** Recorded data follows **

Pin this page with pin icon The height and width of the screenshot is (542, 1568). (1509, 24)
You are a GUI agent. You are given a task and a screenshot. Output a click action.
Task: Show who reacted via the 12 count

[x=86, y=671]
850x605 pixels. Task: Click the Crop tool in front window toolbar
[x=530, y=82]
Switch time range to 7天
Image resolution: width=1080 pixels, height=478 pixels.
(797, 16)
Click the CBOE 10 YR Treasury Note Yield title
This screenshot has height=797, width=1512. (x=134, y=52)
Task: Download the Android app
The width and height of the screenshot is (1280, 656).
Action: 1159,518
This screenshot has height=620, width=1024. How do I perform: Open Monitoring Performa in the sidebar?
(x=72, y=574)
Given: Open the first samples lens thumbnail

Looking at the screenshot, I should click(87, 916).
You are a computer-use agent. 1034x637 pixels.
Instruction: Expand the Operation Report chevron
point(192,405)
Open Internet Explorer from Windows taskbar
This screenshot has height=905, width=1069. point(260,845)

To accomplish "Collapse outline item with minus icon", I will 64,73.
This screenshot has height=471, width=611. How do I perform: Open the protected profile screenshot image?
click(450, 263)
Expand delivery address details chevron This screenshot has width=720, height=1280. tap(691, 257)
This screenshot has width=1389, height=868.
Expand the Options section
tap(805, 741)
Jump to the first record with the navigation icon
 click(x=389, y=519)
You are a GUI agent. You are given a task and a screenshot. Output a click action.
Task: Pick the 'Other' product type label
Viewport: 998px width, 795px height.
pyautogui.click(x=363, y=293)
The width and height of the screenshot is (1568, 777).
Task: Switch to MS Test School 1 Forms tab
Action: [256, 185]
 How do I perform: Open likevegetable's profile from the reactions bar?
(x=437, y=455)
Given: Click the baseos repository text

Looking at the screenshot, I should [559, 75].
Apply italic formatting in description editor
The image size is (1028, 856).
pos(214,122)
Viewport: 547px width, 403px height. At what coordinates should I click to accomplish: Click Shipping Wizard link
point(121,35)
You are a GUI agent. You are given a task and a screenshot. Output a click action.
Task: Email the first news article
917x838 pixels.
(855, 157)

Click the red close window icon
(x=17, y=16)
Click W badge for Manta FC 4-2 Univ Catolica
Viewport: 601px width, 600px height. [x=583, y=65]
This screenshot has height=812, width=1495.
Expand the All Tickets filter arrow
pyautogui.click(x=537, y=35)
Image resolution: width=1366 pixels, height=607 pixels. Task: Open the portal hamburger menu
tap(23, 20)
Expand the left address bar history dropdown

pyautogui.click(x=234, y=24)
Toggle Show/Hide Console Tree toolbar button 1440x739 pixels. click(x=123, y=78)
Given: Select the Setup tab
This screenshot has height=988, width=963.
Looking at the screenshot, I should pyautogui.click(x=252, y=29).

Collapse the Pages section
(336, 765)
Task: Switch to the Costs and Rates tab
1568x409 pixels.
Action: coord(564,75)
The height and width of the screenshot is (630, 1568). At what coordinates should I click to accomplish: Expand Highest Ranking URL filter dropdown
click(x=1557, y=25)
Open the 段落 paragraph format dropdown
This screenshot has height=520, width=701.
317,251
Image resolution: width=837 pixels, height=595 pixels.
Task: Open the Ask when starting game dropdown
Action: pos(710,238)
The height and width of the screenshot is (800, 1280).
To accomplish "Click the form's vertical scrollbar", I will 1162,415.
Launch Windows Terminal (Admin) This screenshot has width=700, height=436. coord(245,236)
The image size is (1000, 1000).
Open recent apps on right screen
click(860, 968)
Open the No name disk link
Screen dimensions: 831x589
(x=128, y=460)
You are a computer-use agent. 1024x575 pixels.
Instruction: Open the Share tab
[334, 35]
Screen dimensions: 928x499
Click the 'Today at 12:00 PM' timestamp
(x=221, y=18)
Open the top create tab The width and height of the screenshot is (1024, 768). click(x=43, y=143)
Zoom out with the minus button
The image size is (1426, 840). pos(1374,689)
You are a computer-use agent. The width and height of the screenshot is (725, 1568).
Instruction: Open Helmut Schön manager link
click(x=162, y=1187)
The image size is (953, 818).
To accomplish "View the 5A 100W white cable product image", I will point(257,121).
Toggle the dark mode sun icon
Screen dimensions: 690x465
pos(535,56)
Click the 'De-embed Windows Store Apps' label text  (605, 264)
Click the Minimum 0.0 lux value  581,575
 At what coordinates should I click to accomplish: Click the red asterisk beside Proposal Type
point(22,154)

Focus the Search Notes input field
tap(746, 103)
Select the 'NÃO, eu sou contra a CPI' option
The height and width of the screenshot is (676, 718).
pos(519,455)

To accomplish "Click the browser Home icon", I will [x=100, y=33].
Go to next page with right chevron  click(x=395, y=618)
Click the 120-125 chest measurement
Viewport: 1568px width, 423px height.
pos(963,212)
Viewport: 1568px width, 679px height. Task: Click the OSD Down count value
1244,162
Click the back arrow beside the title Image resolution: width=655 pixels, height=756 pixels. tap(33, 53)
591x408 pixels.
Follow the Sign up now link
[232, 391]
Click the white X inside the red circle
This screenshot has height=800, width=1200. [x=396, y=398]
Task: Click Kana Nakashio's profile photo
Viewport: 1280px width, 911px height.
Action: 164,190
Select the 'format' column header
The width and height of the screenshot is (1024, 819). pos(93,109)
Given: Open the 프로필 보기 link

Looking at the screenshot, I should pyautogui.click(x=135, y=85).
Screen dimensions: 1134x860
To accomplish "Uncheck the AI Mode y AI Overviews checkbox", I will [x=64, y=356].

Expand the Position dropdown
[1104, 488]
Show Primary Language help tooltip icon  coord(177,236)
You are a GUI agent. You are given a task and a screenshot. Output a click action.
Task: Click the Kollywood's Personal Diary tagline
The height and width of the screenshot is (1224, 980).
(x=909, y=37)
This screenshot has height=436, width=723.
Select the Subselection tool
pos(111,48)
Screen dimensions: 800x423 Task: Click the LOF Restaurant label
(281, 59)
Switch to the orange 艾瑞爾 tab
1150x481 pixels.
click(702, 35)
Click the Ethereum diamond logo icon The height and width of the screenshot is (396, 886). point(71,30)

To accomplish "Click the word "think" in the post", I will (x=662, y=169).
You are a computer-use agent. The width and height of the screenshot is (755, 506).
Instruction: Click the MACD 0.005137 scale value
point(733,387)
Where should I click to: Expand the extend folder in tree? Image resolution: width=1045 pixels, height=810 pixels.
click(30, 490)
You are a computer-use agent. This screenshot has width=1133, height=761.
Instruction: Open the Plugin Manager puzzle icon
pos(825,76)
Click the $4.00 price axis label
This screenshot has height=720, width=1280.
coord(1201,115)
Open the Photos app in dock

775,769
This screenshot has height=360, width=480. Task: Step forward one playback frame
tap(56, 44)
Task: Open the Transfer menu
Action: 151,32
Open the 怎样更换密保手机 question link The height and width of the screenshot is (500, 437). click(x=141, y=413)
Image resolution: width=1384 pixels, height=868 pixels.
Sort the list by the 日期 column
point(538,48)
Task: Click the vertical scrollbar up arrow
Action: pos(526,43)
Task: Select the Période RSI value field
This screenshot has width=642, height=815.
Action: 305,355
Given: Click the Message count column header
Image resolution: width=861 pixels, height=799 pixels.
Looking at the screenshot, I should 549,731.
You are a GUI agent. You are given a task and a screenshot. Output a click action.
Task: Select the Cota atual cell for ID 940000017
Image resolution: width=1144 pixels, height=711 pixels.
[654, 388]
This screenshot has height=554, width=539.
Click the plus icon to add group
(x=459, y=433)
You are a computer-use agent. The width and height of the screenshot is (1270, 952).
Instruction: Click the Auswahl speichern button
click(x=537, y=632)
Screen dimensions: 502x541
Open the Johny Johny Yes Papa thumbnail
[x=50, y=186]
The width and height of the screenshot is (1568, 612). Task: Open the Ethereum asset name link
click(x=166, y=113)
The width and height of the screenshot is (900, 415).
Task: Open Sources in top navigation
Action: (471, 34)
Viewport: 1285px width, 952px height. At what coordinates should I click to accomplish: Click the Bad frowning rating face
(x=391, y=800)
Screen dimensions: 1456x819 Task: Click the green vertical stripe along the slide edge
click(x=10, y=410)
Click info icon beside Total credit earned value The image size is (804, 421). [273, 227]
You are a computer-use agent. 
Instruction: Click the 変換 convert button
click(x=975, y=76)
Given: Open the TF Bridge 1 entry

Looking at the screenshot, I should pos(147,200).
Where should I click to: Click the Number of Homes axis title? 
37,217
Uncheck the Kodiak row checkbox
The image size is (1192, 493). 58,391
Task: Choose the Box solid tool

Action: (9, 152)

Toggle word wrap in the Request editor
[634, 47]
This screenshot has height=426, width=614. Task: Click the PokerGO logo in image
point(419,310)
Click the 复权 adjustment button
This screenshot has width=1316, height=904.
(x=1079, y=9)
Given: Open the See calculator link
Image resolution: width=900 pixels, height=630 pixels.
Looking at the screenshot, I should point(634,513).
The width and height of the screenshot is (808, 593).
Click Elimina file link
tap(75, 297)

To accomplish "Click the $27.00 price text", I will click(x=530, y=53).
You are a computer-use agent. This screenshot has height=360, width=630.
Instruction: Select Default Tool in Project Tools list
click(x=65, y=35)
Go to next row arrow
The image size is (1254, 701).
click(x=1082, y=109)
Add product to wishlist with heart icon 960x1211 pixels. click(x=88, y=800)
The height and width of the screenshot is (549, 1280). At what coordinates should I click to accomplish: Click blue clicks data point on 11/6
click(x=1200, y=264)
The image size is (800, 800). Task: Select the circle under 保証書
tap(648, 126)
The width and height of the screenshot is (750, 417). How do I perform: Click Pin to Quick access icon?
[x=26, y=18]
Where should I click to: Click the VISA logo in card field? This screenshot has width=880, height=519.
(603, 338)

** End of Recorded data **

• Task to complete
The range runs from the line above containing "Where should I click to: Click the Number" to the line containing "Add product to", inclusive. Restate those lines word for word and no others.

• Output below
Where should I click to: Click the Number of Homes axis title? 
37,217
Uncheck the Kodiak row checkbox
The image size is (1192, 493). 58,391
Task: Choose the Box solid tool

Action: (9, 152)

Toggle word wrap in the Request editor
[634, 47]
This screenshot has height=426, width=614. Task: Click the PokerGO logo in image
point(419,310)
Click the 复权 adjustment button
This screenshot has width=1316, height=904.
(x=1079, y=9)
Given: Open the See calculator link
Image resolution: width=900 pixels, height=630 pixels.
Looking at the screenshot, I should point(634,513).
The width and height of the screenshot is (808, 593).
Click Elimina file link
tap(75, 297)

To accomplish "Click the $27.00 price text", I will click(x=530, y=53).
You are a computer-use agent. This screenshot has height=360, width=630.
Instruction: Select Default Tool in Project Tools list
click(x=65, y=35)
Go to next row arrow
The image size is (1254, 701).
click(x=1082, y=109)
Add product to wishlist with heart icon 960x1211 pixels. click(x=88, y=800)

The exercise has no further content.